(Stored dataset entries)
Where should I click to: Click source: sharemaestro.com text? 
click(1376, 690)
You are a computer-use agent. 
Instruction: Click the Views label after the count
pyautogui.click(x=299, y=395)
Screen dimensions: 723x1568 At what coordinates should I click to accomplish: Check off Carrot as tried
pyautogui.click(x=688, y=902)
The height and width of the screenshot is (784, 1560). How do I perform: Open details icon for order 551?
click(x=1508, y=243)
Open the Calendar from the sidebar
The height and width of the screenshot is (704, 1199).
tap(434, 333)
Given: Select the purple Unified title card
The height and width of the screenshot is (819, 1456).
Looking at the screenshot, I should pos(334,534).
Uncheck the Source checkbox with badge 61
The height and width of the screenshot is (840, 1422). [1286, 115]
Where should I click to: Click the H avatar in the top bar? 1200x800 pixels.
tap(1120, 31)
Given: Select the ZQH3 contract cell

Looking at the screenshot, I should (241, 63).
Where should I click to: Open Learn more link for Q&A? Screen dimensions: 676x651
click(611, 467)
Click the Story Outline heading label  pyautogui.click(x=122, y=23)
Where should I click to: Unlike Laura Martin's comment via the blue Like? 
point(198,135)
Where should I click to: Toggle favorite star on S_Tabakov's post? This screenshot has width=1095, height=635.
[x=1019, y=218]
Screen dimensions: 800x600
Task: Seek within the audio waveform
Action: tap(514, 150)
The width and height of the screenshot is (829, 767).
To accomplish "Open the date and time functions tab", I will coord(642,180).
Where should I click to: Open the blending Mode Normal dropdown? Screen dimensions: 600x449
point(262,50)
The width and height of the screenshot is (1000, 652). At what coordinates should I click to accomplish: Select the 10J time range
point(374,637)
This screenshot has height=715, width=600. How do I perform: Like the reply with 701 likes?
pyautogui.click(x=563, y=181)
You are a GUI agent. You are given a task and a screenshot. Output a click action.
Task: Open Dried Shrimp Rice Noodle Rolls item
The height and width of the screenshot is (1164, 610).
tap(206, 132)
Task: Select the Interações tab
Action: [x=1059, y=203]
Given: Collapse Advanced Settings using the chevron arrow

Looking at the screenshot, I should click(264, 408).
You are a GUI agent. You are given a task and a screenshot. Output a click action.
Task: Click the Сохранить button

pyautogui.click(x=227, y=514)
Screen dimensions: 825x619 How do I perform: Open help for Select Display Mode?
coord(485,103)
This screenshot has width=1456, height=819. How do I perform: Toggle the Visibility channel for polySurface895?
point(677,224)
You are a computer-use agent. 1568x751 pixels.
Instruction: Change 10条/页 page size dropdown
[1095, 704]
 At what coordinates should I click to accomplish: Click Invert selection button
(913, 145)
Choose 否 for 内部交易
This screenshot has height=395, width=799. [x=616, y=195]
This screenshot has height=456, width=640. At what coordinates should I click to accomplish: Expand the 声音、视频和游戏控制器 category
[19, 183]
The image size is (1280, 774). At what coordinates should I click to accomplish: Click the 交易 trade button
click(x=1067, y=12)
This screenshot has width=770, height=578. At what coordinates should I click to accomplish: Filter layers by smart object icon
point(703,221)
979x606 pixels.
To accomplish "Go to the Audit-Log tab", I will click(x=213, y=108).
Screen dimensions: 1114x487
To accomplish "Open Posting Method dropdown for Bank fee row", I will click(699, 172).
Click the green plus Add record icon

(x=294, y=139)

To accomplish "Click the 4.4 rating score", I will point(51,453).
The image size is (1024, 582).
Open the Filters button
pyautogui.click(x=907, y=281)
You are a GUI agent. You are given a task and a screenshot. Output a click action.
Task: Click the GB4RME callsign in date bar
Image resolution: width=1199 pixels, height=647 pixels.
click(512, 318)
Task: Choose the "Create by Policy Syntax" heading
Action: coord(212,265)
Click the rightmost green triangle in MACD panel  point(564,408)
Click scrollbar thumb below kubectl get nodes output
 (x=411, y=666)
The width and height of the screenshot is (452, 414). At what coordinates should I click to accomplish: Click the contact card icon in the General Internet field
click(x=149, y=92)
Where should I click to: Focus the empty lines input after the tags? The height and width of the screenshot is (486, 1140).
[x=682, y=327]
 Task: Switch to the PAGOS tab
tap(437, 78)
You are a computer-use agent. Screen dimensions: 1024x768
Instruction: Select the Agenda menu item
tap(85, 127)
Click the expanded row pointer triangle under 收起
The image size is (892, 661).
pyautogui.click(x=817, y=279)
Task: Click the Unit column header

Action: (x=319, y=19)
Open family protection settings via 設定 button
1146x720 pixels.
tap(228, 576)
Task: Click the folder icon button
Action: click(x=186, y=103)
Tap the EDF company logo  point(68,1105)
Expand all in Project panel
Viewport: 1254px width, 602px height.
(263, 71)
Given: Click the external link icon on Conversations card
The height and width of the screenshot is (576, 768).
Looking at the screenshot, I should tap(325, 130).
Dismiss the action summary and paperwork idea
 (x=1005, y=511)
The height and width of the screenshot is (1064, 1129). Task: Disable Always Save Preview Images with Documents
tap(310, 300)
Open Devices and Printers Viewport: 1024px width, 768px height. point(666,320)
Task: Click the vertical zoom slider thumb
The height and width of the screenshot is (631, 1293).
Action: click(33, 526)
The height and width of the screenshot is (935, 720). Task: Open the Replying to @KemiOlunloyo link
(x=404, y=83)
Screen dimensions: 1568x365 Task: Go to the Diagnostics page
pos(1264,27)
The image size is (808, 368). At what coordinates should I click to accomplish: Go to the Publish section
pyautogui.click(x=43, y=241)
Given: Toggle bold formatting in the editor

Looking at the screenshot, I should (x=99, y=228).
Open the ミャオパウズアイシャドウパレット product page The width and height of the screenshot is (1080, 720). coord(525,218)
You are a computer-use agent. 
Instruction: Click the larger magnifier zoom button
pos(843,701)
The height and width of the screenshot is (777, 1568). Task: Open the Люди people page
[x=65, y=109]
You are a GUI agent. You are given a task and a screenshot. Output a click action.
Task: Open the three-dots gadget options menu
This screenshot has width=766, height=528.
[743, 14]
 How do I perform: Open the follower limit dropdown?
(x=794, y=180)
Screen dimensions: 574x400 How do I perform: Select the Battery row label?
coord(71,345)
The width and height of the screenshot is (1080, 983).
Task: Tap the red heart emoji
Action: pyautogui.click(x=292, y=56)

__Task prompt__. Format the entries above as a numbered list, starting at the first line and ending at the line containing "point(198,135)", with both of those lines included. Leave out any blank lines.

__Final result__.
1. Where should I click to: Click source: sharemaestro.com text? 
2. click(1376, 690)
3. You are a computer-use agent. 
4. Instruction: Click the Views label after the count
5. pyautogui.click(x=299, y=395)
6. Screen dimensions: 723x1568 At what coordinates should I click to accomplish: Check off Carrot as tried
7. pyautogui.click(x=688, y=902)
8. The height and width of the screenshot is (784, 1560). How do I perform: Open details icon for order 551?
9. click(x=1508, y=243)
10. Open the Calendar from the sidebar
11. The height and width of the screenshot is (704, 1199).
12. tap(434, 333)
13. Given: Select the purple Unified title card
14. The height and width of the screenshot is (819, 1456).
15. Looking at the screenshot, I should pos(334,534).
16. Uncheck the Source checkbox with badge 61
17. The height and width of the screenshot is (840, 1422). [1286, 115]
18. Where should I click to: Click the H avatar in the top bar? 1200x800 pixels.
19. tap(1120, 31)
20. Given: Select the ZQH3 contract cell
21. Looking at the screenshot, I should (241, 63).
22. Where should I click to: Open Learn more link for Q&A? Screen dimensions: 676x651
23. click(611, 467)
24. Click the Story Outline heading label  pyautogui.click(x=122, y=23)
25. Where should I click to: Unlike Laura Martin's comment via the blue Like? 
26. point(198,135)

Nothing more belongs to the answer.